Let me just echo what everyone else is saying. In this time period, stone building is a big deal. There's nothing simple about it. If they scavenge the stone from an older structure, that's possible.
Monasteries during this time were big, big business. Even a small one, in a small town is a way to generate income, as:
- a religious retreat for the wealthy
- a place where beer was produced
- a place where preserves were produced
- a place where books were copied/preserved
A monastery always aimed to be self-sufficient. What that means is that they produce enough goods and and animals there, on site so that they need nothing else ( or close to it), in order to limit their contact with the outside world.
The buildings and areas you're proposing aren't really in line with what a monastery really was for the time--and that even when they were ostensibly "poor" and "simple" they were actually a product of infrastructure and donations from nobility.

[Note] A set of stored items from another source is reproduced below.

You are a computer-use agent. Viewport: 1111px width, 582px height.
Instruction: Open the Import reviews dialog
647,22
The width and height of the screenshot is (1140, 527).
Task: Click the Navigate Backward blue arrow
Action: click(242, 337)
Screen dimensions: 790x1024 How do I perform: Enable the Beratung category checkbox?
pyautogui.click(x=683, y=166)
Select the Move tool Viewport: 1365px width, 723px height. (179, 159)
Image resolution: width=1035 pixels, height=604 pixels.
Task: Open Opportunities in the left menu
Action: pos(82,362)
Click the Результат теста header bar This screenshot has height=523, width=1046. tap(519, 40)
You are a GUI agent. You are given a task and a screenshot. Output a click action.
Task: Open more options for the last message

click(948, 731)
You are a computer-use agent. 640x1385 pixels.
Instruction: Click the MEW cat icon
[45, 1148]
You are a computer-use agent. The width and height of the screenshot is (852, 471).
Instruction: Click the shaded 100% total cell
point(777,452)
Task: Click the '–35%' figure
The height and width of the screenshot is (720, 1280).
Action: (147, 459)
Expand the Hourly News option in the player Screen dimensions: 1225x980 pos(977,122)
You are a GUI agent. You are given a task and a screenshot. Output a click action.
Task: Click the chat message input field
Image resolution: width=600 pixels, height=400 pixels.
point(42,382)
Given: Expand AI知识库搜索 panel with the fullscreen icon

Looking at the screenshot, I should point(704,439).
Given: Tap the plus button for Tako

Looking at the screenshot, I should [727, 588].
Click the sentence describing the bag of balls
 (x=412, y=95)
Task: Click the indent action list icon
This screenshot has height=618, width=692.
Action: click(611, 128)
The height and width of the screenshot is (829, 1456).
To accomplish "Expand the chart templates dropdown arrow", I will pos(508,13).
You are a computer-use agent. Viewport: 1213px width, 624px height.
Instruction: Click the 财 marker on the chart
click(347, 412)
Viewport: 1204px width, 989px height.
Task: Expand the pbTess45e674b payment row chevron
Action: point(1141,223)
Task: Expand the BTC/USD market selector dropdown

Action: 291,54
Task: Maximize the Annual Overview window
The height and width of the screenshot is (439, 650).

And you likely do need a small pond stocked with fish in their grange, if you are following the Catholic no meat Fridays rule.
You're talking about a well-stocked valley with decent resources for population, so you may want to rethink the whole "simple" thing. Because this area isn't poor or humble. They have access to a lot of food sources. For Medieval times, they'd be doing well, actually.
If you've researched the more complex structures and have a timeline on that, go with that timeline.
Let's look at each structure, because, I can tell you that it's pretty likely to be series of buildings rather than one big building, mainly because of fire:
There won't be a basement. At the very least, it won't be under any building if you are going to the least expense. It will be a root cellar, or a series of cellars dug out on their own. It's going to be shallow and small, because you don't want the trouble of hitting the water table (and these things tend to flood in rainy times) and building the supports is an engineering challenge the larger it is. When I say small, I mean closet sized. And it's unlikely to even have stairs down. Think, hole in the ground with a door on. If there's small hills, I would just build them into the side of a hill--that solves the water table problem at least, though it will still flood a bit during rainy times.
Even a one room building that fits, say, 20 people total for mass--it's going to be built respectfully and well. That's going to take time. This structure is the one most likely to be built to last, with stone.
build it out of wood. if this is early enough in the medieval period it might have a hole in the roof, in the center over the fire pit, because there are no chimneys... BTW livestock is unlikely to get a separate room, especially if you're going for humble...
Build a shelter, don't bother with most or any of the walls, just posts to tie things up and a roof to keep the rain out. Pretty fancy though, having them in their own area. But, then, monks in general had a better standard of living...
build it out of wood, might be in the same room as sleeping quarters. If you want another room, build another building.
How long will it take to build
I am going to start with the assumption that the stones for construction have magically appeared. Because quarrying and transport is a whole other thing. Based on the small sizes of things, my lowest estimate without that is about 6 months-2 years, depending on how much help they have. They will still need wooden large beam structures (if you are going with the rooftop being thatched), and those have to be cut and cured. A real-deal church and grounds at this time takes much, much longer, more like 20 years. If you want them to be proud of their tiny chapel, have it take 5-10 years and make it all stone.
It should be wood though...because stone is hella expensive. Stone is the upgraded version. You want simple and poor--it's made of wood. If, locally, there's a good source of stone, or that's the industry of the nearby lord, I can see it being donated, and it's something that they are proud of...If stone is really available and common for the area, it's still got to be shaped a bit and stacked. If they are common, and more easy to work with than wood (which in mountain areas can be true) then everything in the area will be made from stone.